Publié le : 06 juin 2015
Source : russeurope.hypotheses.org
La situation en Ukraine et dans les zones insurgées du Donbass se détériore progressivement. Les combats de ces derniers jours, assurément limités, mais qui ont été les plus violents depuis janvier 2015 le prouvent. L’accord « Minsk-2 » est en train de ce dissoudre, et ceci largement du fait du gouvernement de Kiev. Cela était prévisible. Il faut donc revenir sur la situation pour tenter de comprendre comment on en est arrivé là.
Les ruptures du cessez-le-feu
Le cessez-le-feu décrété après les accords de Minsk-2 n’a jamais été parfaitement respecté. Les observateurs de l’OSCE insistent sur le fait que ces violations sont, le plus souvent, le fait des forces de Kiev. Les bombardements de fin mai sont progressivement montés en puissance, provoquant la « contre-offensive » des forces insurgées sur Mariinka. Mais, après avoir pris le contrôle de cette petite ville, d’où des observateurs guidaient les tirs de l’artillerie des forces de Kiev, les forces insurgées n’ont pas poussé plus loin leur avantage.
Le discours tenu le 4 juin par le Président Poroshenko à Kiev, devant le Parlement (la Rada) où il évoque les milliers, voire les dizaines de milliers de soldats russes dans le Donbass doit être pris pour ce qu’il est : de la propagande [1]. Kiev a visiblement voulu jouer la carte d’une stratégie de la tension pour tenter de ressouder ses soutiens internationaux qui semble aujourd’hui se déliter. Le moins que l’on puisse dire est que cette tentative s’est plutôt retournée contre ses auteurs.
Ces ruptures du cessez-le-feu ne présagent pas à elles seules d’une possible reprise des combats.
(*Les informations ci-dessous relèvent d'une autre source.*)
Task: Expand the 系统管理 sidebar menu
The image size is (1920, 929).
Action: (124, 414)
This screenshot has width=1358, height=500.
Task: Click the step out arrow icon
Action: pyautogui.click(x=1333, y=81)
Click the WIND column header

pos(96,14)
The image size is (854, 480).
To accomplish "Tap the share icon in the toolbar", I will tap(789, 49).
Elles ne sont significatives que dans la mesure où elles se situent dans un contexte de non-application de l’accord de Minsk-2. Rappelons que l’accord de Minsk-2 prévoyait un important volet politique en plus du volet militaire (cessez-le-feu, échange de prisonniers). Ce volet politique prévoyait une fédéralisation de fait de l’Ukraine et le respect de l’intégrité territoriale du pays, moyennant une très large autonomie conférée aux régions de Lougansk et Donetsk. D’emblée, le gouvernement de Kiev a montré de fortes réticences a mettre en œuvre le volet politique de l’accord. Or, si l’on ne procède pas à la mise en œuvre du volet politique, la question militaire resurgira nécessairement. C’est bien parce que nous sommes dans une impasse politique qu’il y a un risque de reprise généralisée des combats.
Le camp de la guerre
Il faut ici dire que, des deux côtés, il y a des personnes qui poussent à cette reprise des hostilités. Du côté des forces de Kiev, les différents groupes d’extrême-droite, voire ouvertement fasciste, poussent à l’évidence à une reprise des combats. Outre l’espoir d’obtenir des victoires sur le terrain, ces groupes ont compris qu’ils ne seront importants dans l’espace politique kiévien qu’en raison du maintien d’une atmosphère d’hostilités et de conflits. Que la tension retombe et ces groupes apparaîtront pour ce qu’ils sont, des bandes de dangereux excités et nostalgiques du nazisme. D’autre forces jettent de l’huile sur le feu : ce sont certains des oligarques, qui forment l’épine dorsale du régime de Kiev, et qui cherchent à prospérer sur l’aide militaire (en particulier américaine). Eux aussi ont intérêt à une reprise des combats.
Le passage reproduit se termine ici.